- _Texte fourni_:
● ● ● ● ● ● ●

Des chercheurs ont réveillé des microalgues endormies depuis des millénaires dans les sédiments de la mer Baltique. Cette expérience inédite ouvre une fenêtre sur l'évolution des écosystèmes marins et leur adaptation aux changements climatiques.
Cette découverte, publiée dans The ISME Journal, a été réalisée par une équipe internationale dirigée par l'Institut Leibniz. Les scientifiques ont extrait des carottes de sédiments dans les profondeurs de la mer Baltique, où des algues microscopiques étaient préservées dans un état de dormance, privées de lumière et d'oxygène depuis près de 7 000 ans.
A - Carte de la mer Baltique montrant le site d'échantillonnage de sédiments dans le bassin oriental de Gotland (triangle) à 240 m de profondeur. B - Images de différentes souches colorées au Lugol de S. marinoi ressuscitées après des périodes de dormance allant de 3 à 6871 ans. Échelle = 20 µm.
Une plongée dans le passé marin
Les organismes dormants, comme ces microalgues, peuvent survivre à des conditions extrêmes en ralentissant leur métabolisme. Enfouis dans les sédiments, ils forment des archives naturelles des écosystèmes passés. Les chercheurs ont isolé des souches de Skeletonema marinoi, une diatomée commune, à partir de différentes couches géologiques.
L'analyse génétique a révélé des variations entre les populations anciennes et modernes, témoignant d'une adaptation progressive. Les algues ressuscitées ont retrouvé une activité photosynthétique normale, avec des performances comparables à celles de leurs descendants actuels.

● ● ● ● ● ● ●

- _Consigne à suivre_: Rédigez la suite du texte ci-dessus sur les microalgues réveillées dans les sédiments de la mer Baltique, en commençant juste après sa dernière phrase.

● ● ● ● ● ● ●

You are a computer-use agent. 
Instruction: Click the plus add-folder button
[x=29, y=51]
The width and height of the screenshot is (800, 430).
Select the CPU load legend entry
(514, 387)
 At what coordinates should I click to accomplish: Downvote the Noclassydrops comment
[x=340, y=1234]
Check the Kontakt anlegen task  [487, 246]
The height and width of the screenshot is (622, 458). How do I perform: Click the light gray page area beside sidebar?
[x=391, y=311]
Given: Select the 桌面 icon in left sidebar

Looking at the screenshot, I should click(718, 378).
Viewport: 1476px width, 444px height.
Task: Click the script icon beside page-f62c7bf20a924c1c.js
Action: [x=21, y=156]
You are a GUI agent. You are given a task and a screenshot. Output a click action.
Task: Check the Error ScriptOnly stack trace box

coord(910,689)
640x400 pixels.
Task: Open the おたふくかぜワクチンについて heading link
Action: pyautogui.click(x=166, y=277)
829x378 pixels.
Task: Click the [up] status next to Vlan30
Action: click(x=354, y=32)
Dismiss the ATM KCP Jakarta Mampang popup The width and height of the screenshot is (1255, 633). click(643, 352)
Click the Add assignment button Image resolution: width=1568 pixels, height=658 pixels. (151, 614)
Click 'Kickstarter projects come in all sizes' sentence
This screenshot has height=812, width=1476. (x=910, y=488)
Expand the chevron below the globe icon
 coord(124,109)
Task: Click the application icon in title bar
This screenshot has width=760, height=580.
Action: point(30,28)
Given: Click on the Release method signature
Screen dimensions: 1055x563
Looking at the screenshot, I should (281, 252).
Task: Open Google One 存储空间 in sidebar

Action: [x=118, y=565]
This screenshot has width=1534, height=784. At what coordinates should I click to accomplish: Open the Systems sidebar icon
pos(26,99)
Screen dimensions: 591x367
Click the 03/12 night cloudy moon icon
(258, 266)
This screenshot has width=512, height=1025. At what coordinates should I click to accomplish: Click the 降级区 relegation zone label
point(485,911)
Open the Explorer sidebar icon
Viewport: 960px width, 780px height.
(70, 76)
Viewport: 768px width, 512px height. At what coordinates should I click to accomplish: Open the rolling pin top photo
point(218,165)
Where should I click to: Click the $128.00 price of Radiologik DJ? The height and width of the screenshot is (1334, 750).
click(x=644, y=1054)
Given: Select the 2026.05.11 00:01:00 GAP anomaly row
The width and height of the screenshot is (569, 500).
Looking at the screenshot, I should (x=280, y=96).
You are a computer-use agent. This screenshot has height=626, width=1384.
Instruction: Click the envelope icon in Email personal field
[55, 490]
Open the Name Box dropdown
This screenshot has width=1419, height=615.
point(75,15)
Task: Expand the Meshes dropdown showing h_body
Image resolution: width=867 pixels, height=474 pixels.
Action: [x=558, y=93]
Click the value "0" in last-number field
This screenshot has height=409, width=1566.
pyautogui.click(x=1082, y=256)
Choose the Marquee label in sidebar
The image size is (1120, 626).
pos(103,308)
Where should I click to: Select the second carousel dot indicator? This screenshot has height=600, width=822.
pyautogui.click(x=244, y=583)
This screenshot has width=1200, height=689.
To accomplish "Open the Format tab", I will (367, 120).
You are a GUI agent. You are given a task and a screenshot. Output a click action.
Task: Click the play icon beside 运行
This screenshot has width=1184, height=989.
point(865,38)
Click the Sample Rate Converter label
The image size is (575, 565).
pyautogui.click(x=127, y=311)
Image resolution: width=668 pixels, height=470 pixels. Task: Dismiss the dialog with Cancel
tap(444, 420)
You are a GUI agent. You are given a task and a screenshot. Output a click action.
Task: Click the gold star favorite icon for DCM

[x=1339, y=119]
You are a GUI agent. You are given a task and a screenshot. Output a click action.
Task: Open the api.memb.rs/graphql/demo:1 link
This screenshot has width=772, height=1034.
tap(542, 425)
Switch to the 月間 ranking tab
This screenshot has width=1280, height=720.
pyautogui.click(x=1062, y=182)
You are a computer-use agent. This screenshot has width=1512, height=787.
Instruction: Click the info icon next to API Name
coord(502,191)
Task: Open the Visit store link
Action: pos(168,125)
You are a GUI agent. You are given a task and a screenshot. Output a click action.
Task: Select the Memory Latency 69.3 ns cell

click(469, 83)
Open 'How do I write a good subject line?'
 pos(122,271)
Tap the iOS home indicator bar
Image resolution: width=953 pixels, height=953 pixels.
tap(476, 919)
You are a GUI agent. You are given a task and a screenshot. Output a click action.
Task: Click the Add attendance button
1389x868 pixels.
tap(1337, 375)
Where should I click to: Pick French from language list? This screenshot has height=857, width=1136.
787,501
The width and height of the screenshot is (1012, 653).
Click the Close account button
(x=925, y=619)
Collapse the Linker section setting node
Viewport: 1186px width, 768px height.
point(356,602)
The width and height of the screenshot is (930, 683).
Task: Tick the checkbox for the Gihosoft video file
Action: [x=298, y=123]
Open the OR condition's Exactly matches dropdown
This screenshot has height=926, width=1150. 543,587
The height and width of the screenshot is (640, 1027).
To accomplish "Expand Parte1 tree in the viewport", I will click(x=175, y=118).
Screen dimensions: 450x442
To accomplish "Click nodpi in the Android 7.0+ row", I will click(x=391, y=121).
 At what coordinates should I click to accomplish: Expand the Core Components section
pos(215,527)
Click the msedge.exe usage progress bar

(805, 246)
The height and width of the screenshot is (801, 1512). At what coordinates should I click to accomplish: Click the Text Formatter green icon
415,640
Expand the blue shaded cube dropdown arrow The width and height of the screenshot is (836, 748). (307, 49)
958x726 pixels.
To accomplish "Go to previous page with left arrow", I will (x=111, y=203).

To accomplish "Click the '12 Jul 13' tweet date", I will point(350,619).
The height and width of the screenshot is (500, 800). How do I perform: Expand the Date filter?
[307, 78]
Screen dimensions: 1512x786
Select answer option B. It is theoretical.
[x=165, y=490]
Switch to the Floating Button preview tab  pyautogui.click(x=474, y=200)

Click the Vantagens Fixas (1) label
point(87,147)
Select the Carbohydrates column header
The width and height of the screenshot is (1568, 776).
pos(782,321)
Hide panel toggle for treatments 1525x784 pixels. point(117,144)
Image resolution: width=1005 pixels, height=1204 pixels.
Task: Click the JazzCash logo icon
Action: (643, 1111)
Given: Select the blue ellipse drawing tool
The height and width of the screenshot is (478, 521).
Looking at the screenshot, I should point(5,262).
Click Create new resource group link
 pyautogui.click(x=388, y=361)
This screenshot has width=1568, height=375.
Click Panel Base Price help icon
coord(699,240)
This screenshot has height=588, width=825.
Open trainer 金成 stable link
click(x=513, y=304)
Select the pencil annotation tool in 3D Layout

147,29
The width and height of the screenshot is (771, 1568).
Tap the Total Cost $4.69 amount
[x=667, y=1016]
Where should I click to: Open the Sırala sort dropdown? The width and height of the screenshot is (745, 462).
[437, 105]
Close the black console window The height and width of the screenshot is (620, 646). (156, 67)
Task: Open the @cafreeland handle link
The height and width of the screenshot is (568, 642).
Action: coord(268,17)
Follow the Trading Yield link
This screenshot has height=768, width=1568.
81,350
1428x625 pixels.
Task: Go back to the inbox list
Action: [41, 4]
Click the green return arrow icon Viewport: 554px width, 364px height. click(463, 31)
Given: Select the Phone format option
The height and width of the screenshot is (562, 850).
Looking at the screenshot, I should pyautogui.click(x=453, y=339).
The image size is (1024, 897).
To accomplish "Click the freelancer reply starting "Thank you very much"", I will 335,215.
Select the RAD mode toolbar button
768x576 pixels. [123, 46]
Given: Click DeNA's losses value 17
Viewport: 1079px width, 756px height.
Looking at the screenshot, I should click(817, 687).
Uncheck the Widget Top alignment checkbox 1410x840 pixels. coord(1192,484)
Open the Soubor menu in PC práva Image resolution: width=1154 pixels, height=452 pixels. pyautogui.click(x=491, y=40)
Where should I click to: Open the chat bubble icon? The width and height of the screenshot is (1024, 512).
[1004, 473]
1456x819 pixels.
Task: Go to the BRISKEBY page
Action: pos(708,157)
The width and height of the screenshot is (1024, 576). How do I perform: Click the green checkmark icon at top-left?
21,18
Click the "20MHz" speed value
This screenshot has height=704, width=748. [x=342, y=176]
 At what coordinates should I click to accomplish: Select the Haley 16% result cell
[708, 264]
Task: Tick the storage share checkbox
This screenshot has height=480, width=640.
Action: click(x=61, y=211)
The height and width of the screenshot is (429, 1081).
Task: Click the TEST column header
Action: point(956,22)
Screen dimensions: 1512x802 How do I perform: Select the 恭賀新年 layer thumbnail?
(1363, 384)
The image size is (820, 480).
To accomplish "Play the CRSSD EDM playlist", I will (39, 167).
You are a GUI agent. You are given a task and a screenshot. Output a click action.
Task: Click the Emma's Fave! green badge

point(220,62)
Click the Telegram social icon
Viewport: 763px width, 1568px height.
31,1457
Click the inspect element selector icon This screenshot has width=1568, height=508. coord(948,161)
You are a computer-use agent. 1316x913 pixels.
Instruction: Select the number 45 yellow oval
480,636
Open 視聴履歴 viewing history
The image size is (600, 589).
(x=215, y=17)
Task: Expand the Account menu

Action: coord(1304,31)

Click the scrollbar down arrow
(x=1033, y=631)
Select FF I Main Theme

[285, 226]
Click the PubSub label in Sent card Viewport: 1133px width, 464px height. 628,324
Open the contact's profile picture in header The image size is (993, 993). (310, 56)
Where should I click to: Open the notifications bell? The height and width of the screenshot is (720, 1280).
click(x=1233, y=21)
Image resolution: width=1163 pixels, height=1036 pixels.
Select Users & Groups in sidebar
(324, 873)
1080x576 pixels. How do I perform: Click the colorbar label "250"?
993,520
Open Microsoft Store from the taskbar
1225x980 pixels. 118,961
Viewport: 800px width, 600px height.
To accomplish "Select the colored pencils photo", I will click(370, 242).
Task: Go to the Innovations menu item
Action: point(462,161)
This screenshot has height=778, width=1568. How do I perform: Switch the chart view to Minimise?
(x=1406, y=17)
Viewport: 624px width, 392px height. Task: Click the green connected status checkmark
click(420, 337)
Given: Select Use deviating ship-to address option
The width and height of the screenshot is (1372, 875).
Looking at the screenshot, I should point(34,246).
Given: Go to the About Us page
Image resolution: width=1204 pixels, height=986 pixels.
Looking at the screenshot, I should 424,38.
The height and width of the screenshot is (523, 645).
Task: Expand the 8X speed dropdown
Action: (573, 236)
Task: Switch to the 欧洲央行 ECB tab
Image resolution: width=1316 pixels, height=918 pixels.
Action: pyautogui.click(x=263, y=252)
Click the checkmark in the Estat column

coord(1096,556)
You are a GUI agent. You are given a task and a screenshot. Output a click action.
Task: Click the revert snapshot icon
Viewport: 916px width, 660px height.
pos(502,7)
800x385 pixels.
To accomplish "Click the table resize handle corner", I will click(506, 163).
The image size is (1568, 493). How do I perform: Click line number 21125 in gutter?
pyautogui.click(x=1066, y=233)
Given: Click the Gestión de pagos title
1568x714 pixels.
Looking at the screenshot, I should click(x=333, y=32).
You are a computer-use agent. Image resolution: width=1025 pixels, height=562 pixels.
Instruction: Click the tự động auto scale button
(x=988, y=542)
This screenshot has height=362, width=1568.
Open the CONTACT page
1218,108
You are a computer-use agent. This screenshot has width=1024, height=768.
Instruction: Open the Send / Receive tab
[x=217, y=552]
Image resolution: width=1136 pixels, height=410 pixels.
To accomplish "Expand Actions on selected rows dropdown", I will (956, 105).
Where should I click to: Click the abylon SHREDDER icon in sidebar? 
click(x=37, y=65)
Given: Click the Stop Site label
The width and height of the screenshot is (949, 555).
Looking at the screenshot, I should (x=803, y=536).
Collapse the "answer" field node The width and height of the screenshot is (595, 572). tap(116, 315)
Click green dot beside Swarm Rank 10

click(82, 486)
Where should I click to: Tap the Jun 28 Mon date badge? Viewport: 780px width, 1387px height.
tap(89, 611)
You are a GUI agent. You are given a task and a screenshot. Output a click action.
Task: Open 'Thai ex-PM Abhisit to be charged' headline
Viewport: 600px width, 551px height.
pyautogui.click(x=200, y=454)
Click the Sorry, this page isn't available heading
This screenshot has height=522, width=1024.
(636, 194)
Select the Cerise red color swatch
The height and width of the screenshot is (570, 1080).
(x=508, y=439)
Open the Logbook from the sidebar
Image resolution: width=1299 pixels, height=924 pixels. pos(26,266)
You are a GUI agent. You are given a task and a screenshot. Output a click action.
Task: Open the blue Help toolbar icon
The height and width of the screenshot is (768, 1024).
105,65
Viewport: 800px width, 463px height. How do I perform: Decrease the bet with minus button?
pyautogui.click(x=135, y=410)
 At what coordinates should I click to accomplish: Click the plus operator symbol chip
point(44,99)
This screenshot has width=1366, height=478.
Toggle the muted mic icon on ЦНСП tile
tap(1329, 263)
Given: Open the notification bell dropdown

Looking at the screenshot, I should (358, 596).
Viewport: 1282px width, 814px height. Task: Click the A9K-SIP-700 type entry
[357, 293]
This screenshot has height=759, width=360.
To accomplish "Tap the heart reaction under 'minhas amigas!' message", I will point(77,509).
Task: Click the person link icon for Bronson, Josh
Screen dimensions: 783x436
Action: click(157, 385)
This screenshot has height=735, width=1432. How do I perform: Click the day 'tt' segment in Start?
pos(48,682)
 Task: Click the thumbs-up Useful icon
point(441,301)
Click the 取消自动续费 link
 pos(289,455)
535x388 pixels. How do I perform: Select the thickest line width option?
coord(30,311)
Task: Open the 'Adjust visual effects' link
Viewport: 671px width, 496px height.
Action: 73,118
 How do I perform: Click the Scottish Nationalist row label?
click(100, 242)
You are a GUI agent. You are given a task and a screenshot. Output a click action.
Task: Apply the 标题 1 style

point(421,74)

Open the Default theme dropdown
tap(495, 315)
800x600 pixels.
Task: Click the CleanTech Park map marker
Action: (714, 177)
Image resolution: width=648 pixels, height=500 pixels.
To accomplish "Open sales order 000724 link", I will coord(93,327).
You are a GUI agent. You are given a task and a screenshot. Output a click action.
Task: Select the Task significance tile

● ● ● ● ● ● ●

- _Réponse_:
Cette méthode, surnommée "écologie de résurrection", permet d'étudier directement des organismes du passé plutôt que de se fier uniquement aux fossiles. Les sédiments marins agissent comme une capsule temporelle, préservant des informations sur les conditions environnementales anciennes.
Un outil pour comprendre le futur
Les algues réactivées, âgées de jusqu'à 6 871 ans, ont montré une croissance stable et une production d'oxygène intacte. Ces résultats suggèrent une remarquable résistance des mécanismes biologiques malgré des millénaires d'inactivité. Les chercheurs envisagent désormais des expériences pour tester leur réaction à différents scénarios climatiques.
En comparant les souches anciennes et modernes, les scientifiques espèrent mieux cerner les impacts des changements passés sur le phytoplancton. Cette approche pourrait éclairer les prévisions sur l'évolution des écosystèmes marins face au réchauffement actuel.
L'étude démontre aussi l'utilité des sédiments pour retracer l'histoire génétique des espèces. Les prochaines étapes incluront l'analyse approfondie des adaptations survenues au fil des millénaires.
Pour aller plus loin: Qu'est-ce que la dormance chez les microalgues ?
La dormance est un mécanisme de survie répandu dans le monde vivant, permettant aux organismes de traverser des périodes défavorables. Chez les microalgues comme Skeletonema marinoi, cet état se caractérise par la formation de cellules spécialisées, dotées de parois épaisses et de réserves énergétiques. Ces "stades dormants" peuvent résister à l'absence de lumière, d'oxygène ou à des températures extrêmes.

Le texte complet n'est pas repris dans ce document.